● WHAT THE TASK REQUIRES:
Starting at the line that holds "Task: Click the", quote every line through the end of the records, both boundary lines included. Omit the pictures.

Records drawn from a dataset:
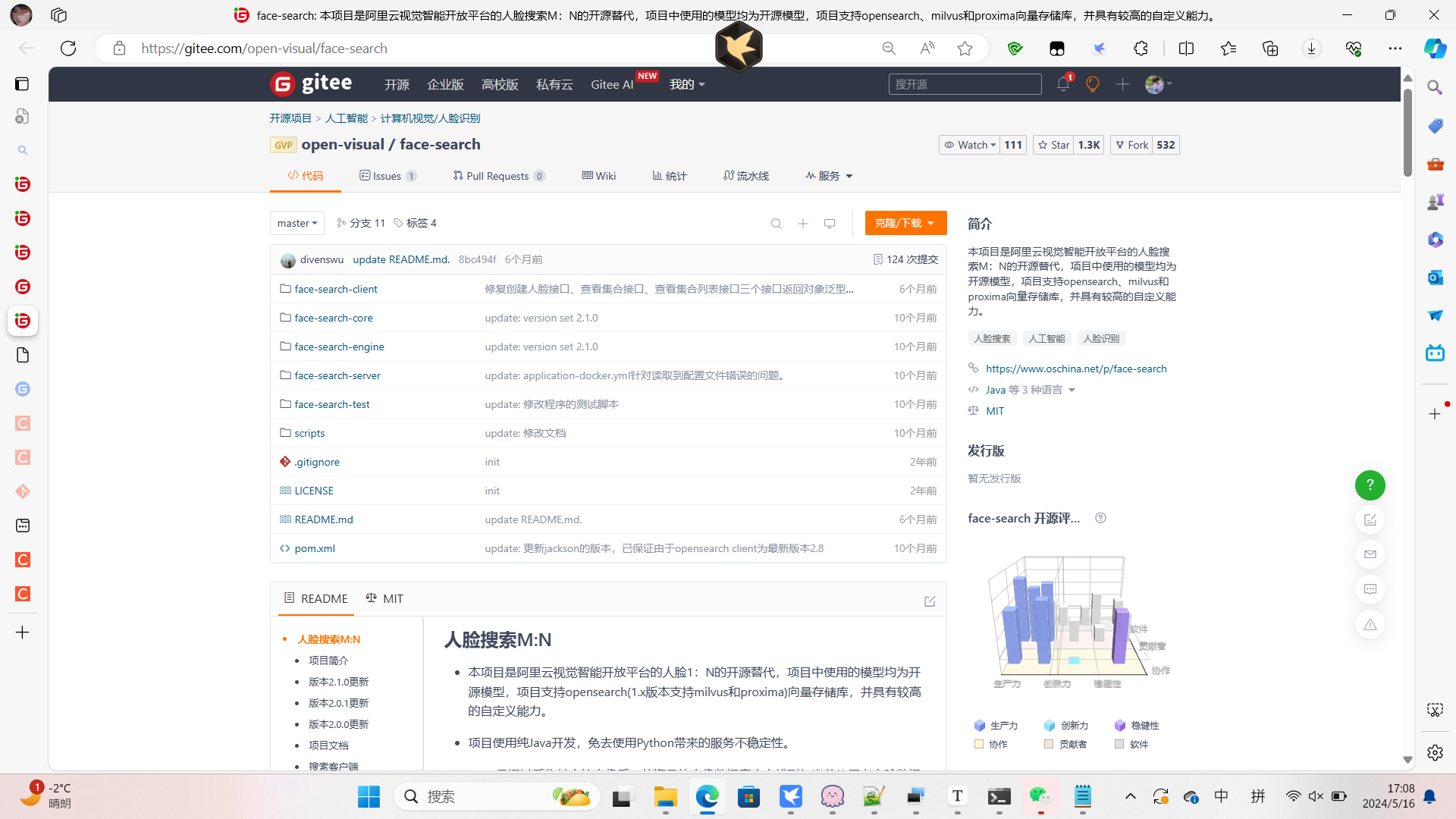Click the plus icon in Gitee header

(x=1122, y=84)
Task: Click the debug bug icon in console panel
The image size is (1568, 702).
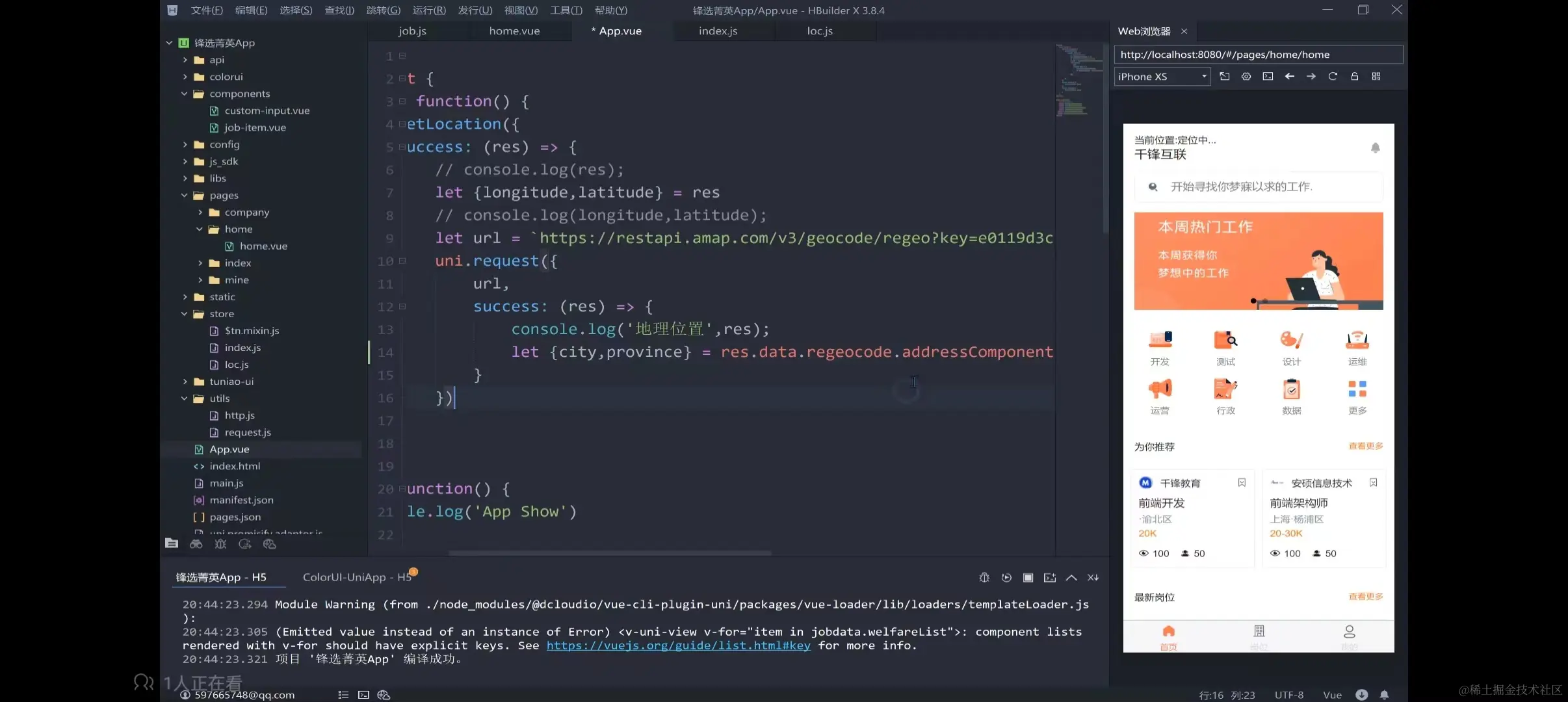Action: tap(984, 577)
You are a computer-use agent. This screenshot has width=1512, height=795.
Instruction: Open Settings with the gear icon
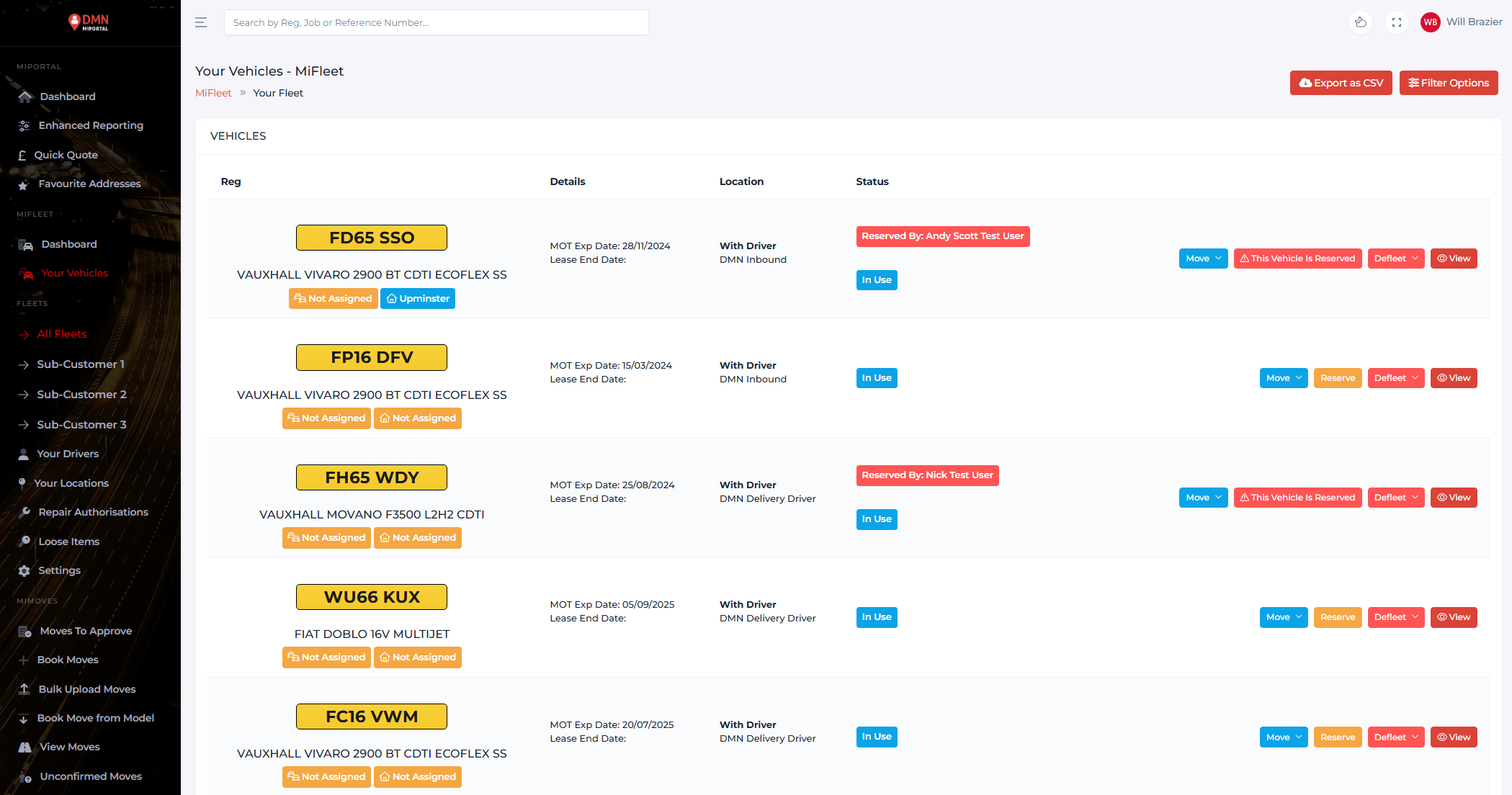(x=24, y=570)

● RESPONSE BELOW:
Task: Click the debug bug icon in console panel
The image size is (1568, 702).
Action: tap(984, 577)
You are a computer-use agent. This screenshot has width=1512, height=795.
Instruction: Open Settings with the gear icon
(x=24, y=570)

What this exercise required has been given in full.